The California Association of Realtors (CAR) publishes the California Housing Market Forecast every December to help people plan for the upcoming year. According to CAR's data, property prices in California declined in December. However, the most recent figures for January indicate that prices are once again finding support. The high costs of repairing and recovering from the effects of floods, coastal erosion, landslides, falling trees, business closures and other disasters are still a problem for homeowners.
Buyers are unable to afford high property prices in California despite strong cumulative demand. As a result, many people have moved to places where housing is much more affordable. Fewer buyers are expected in the next three to six months due to increasing unemployment and decreasing business profits (the technology industry continues to suffer a severe blow). The increase in consumer confidence is at odds with persistent price increases and the likely inability of the Federal Reserve to lower interest rates.
But will this discourage California consumers? There is still a high demand for goods and services in California. In particular, larger counties such as San Diego County would feel the effects of rising mortgage rates and property prices more strongly than the state average price. Although the housing market is evolving and the Zillow Home Value Index is changing in many places, many other experts are advocating a slower rise in property prices than what we've seen since the COVID-19 pandemic. All counties in the north will experience a decline in sales and prices due to the spill of atmospheric rain.
If rates don't rise “significantly” above 6% for an extended period and the economy avoids a recession, home prices in Southern California should remain virtually stable for the next few years, although some communities that experienced a drastic pandemic boom could suffer declines. Even though house prices have increased in many parts of California, home sales will continue to fall. Levine added: “Home prices will also moderate even more in the coming months, as interest rates remain high in the short term and seasonal factors come into play.” Apartment rental prices are falling in the Bay Area as vacancy rates rise, while other housing markets in the state are thriving. The San Francisco Bay Area experienced the biggest drop in housing prices, with 7.7% per month and 14.6% less than compared to the previous year.

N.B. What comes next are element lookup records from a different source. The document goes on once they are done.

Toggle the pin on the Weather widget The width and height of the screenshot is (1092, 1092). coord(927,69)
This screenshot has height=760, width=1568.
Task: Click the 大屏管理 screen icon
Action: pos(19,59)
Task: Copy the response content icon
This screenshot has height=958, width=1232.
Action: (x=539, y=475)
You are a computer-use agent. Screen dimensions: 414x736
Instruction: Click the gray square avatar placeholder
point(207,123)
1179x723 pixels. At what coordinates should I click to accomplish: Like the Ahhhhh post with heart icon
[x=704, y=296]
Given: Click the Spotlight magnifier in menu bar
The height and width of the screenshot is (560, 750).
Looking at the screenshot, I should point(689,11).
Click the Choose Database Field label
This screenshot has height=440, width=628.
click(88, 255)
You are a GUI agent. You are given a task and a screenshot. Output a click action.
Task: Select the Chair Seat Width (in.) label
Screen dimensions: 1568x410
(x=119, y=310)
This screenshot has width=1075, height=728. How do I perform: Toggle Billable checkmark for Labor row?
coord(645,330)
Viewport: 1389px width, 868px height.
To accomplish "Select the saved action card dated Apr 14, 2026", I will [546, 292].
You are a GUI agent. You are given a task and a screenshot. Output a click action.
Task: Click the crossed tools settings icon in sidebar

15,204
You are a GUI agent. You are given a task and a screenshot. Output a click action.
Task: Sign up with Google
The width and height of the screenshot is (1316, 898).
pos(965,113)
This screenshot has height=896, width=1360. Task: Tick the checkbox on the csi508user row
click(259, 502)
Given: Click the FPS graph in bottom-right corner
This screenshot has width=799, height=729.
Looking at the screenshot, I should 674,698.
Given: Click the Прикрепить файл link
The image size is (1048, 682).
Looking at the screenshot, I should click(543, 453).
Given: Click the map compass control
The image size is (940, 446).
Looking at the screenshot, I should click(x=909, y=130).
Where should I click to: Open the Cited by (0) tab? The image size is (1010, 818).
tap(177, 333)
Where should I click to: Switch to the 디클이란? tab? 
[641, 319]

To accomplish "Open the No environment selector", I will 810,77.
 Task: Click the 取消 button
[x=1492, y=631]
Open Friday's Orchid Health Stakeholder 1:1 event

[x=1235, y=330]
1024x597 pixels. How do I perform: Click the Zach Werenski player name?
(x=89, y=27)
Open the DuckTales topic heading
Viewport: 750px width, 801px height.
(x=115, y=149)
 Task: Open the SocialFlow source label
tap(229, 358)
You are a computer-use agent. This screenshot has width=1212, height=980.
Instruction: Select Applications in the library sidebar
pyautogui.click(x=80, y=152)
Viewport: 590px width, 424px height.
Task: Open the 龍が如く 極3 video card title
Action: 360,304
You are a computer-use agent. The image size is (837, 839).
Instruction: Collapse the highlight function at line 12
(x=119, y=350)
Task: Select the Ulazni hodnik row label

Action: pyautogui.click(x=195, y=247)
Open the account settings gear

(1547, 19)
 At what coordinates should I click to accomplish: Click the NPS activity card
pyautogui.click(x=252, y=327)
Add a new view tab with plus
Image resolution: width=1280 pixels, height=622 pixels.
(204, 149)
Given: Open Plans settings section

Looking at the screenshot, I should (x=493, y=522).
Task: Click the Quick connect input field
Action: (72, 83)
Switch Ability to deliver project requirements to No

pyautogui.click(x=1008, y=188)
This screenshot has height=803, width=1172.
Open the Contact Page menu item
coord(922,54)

Pending home sales increased as they normally do seasonally with the new year, however, the change in prices is evident in last month's statistics. The combination of risk of a downturn in the housing market, rising interest rates and inflation are causing more California homeowners to consider selling their properties this fall. Jordan Levine, chief economist at CAR, said that there is a 40% chance that home prices in Southern California will fall by at least 5% from peak to low compared to 25% chance in May. Home prices remain persistently high and although they are falling slightly (much more so in the Bay Area), the economic outlook (the effect of Federal Reserve interest rates) doesn't look so bad.
He and other experts said it's extremely unlikely that home prices will plummet as they did during the Great Recession. This updated report covers important statistics such as home prices, sales, and recent home sales trends from CAR, NAR, DOT, St Louis Fed, NAHB, Statista, Zillow and more.